In [None]:
%matplotlib inline
import matplotlib.pyplot as plt
import numpy as np
import scipy.stats as stats

In [None]:
def gaussian(x, mu=0., sigma=1.):
    return np.exp(-((x-mu)/(np.sqrt(2)*sigma))**2)/(sigma*np.sqrt(2*np.pi))

# Gaussian distribution, aka Normal Distribtuion, aka Bell Curve

A Gaussian distritubion is a distribution defined by:

$G(x | \mu, \sigma) = \frac{1}{\sigma\sqrt{2\pi}}e^{-\frac{(x - \mu)^2}{2\sigma^2}}$

Where the notation $G(x | \mu, \sigma)$ means that:

The function $G$ depends on $x$, $\mu$ and $\sigma$.

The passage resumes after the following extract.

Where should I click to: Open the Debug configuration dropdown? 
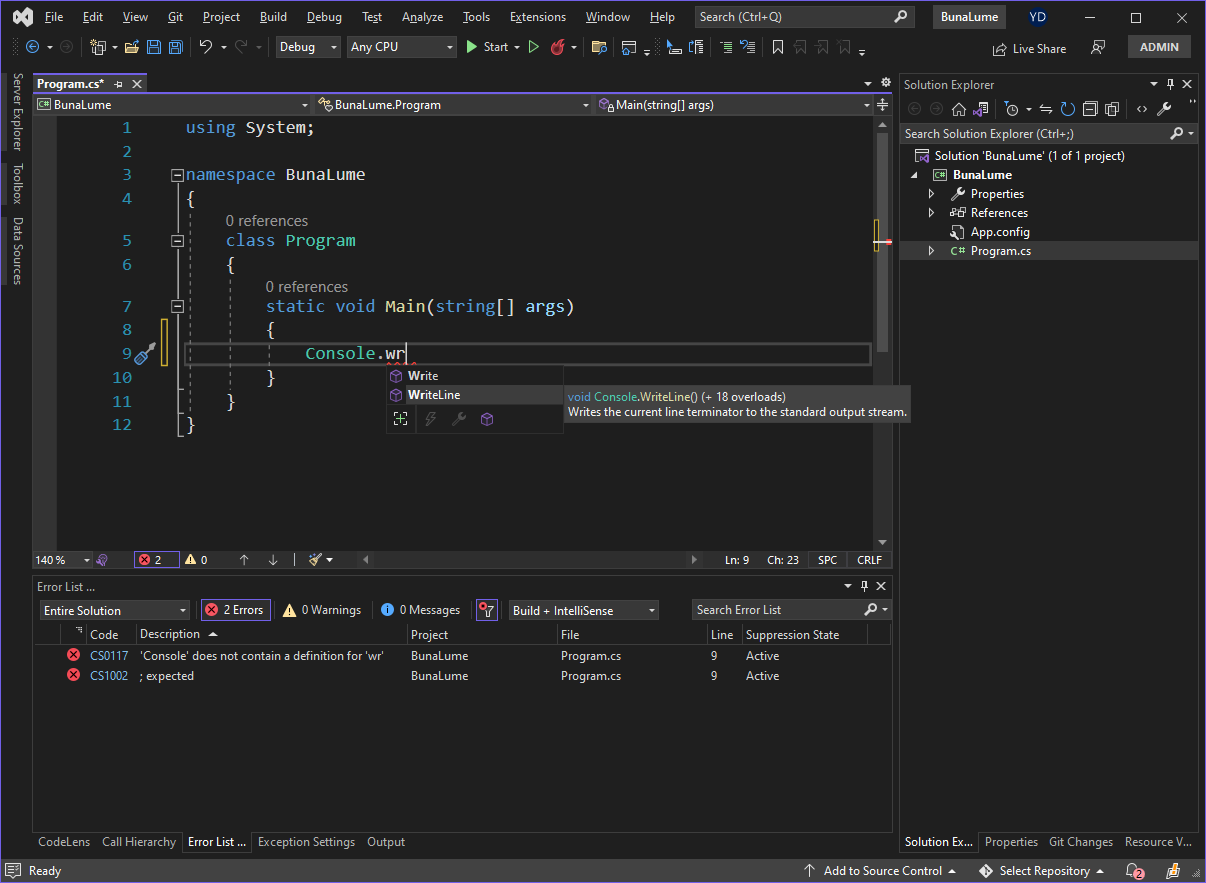click(308, 47)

$x$ is what we sometimes call the "indepedent variable", while $\mu$ and $\sigma$ are sometimes called "parameters".  Basically each set of values of $\mu$ and $\sigma$ defined a different curve.

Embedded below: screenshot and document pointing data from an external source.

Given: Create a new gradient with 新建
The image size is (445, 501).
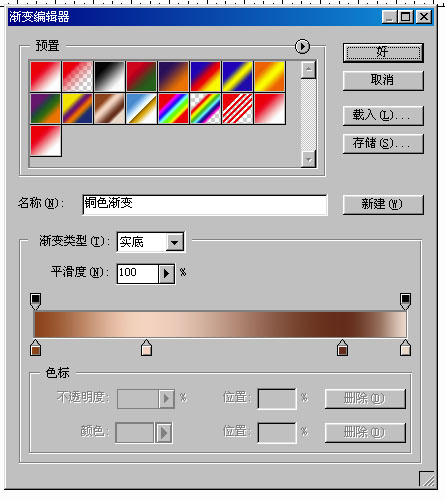Looking at the screenshot, I should click(383, 204).
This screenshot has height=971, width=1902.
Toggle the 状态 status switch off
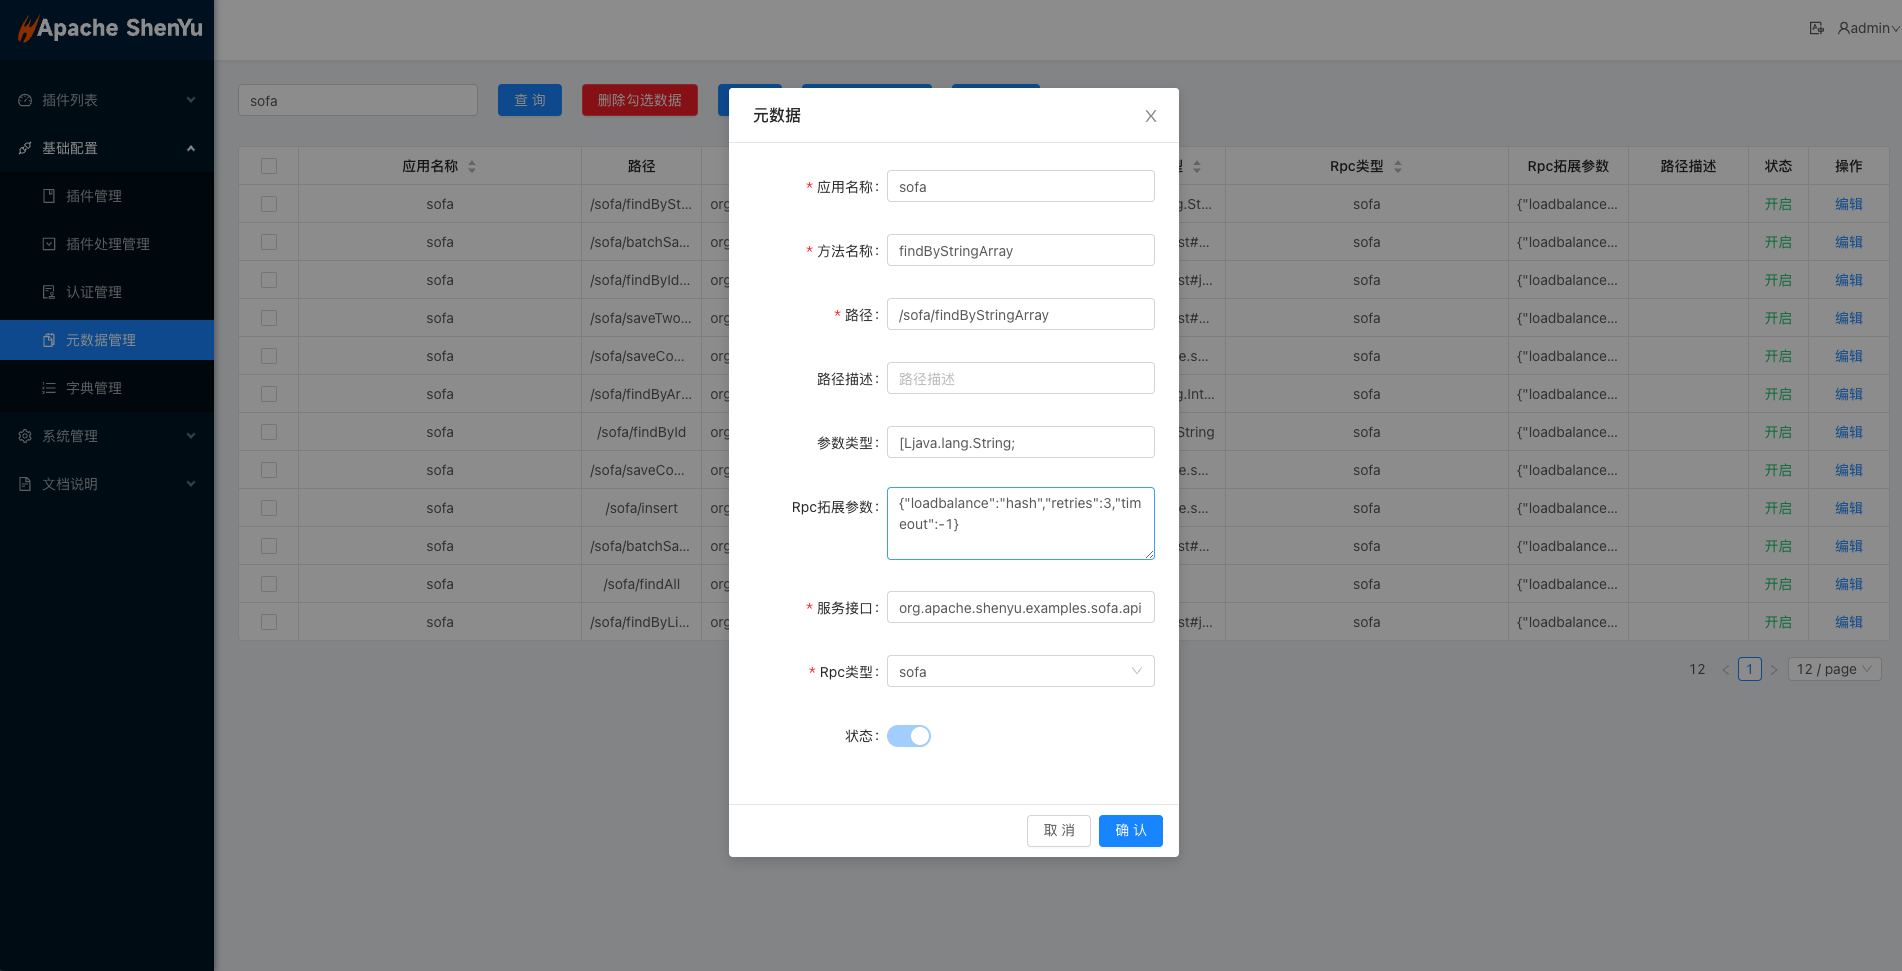pos(908,736)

Some properties of the gaussian we can infer just by examing the formula.



If we take $\mu = 0$ and $\sigma = 1$ then to formula simplifies somewhat:

$G(x | \mu=1, \sigma=1) = \frac{1}{1\sqrt{2\pi}}e^{-\frac{(x - 0)^2}{2*1^2}} = \frac{1}{\sqrt{2\pi}}e^{-\frac{x^2}{2}}$

Let's plot that.  We are going to use the equation I wrote out above, and also the 'scipy.stats.norm' function to do it and then compare the two.

In [None]:
x_vals = np.linspace(-6, 6, 601)
y_vals_check = gaussian(x_vals, mu=0, sigma=1)
# Note that the arguments have different names, and the function is called slightly differently
y_vals = stats.norm(loc=0, scale=1).pdf(x_vals)

In [None]:
_ = plt.plot(x_vals, y_vals, label="stats")
_ = plt.plot(x_vals, y_vals_check, label="func")
_ = plt.legend()
_ = plt.title("My first Gaussian")
_ = plt.xlabel(r'$x$')
_ = plt.ylabel(r'$G(x, \mu=0, \sigma=1)$')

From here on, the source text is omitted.